PROBLEM TO SOLVE: Rescale the records by writing out again every line from the one that has "You are a GUI" through the one that has "pyautogui.click(x=899, y=707)", requests included, with each click coordinate in the answers multiplied by 1.1 and rounded to a whole number, halves rounded up. Omit the pictures from your answer.

LISTED RECORDS:
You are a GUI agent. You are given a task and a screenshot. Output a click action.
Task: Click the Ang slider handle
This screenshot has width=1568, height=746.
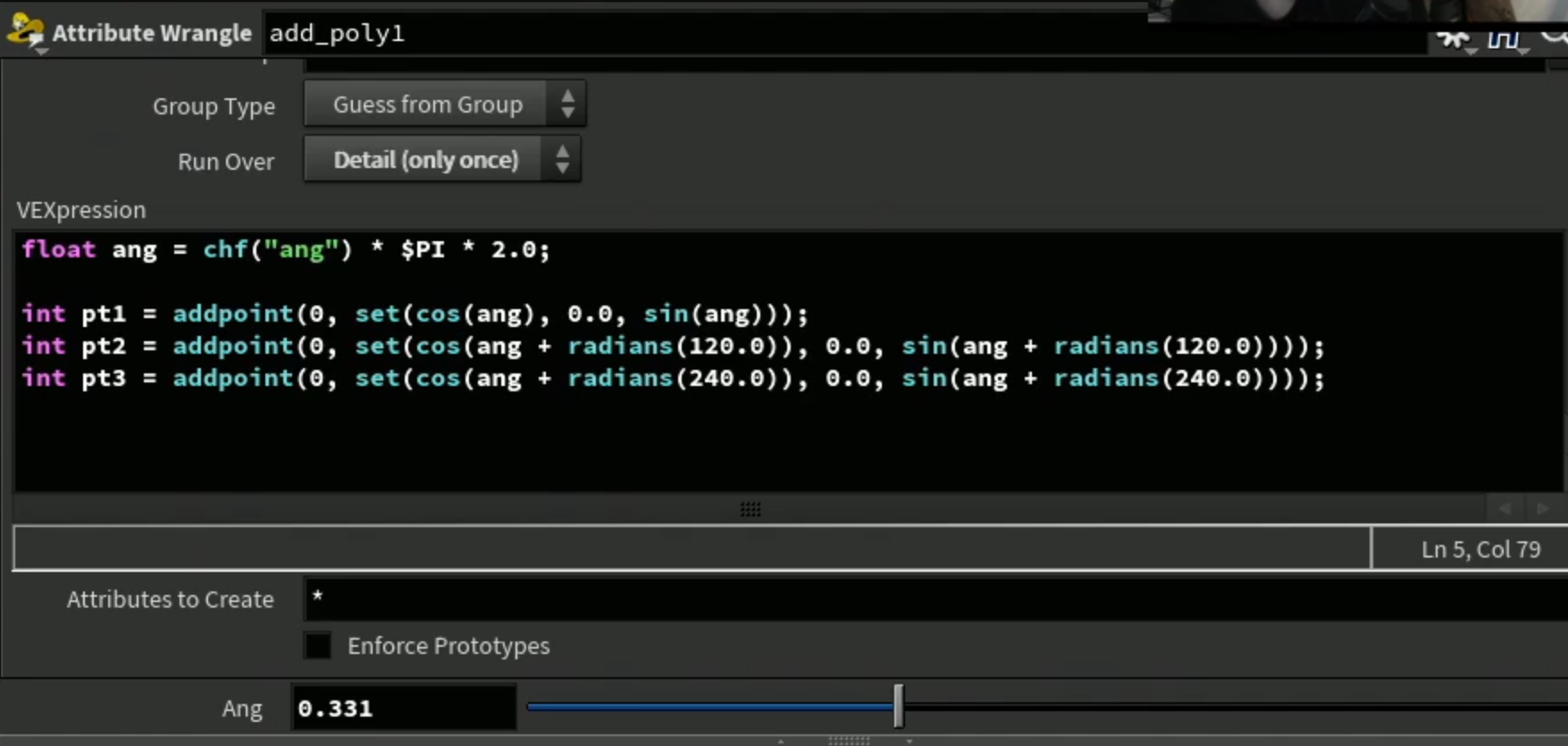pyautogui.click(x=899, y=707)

* * *

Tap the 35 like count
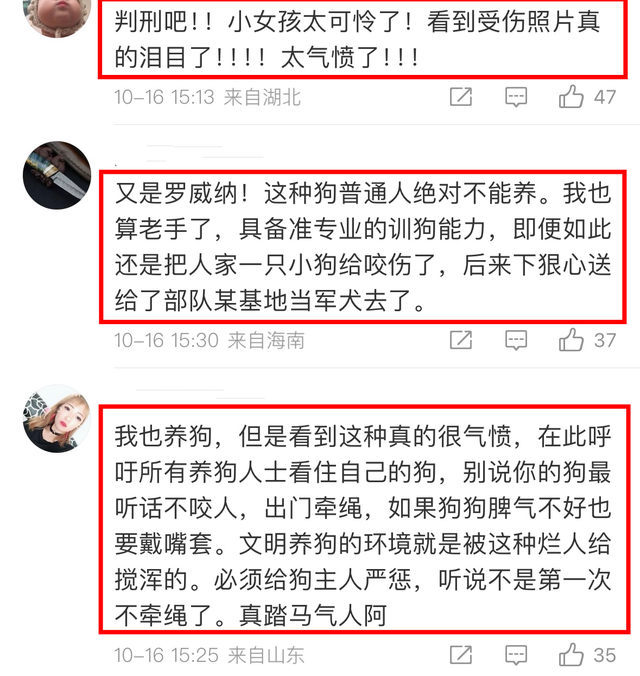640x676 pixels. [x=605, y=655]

RIGHT ANSWER:
You are a GUI agent. You are given a task and a screenshot. Output a click action.
Task: Click the Ang slider handle
This screenshot has width=1568, height=746.
pyautogui.click(x=989, y=778)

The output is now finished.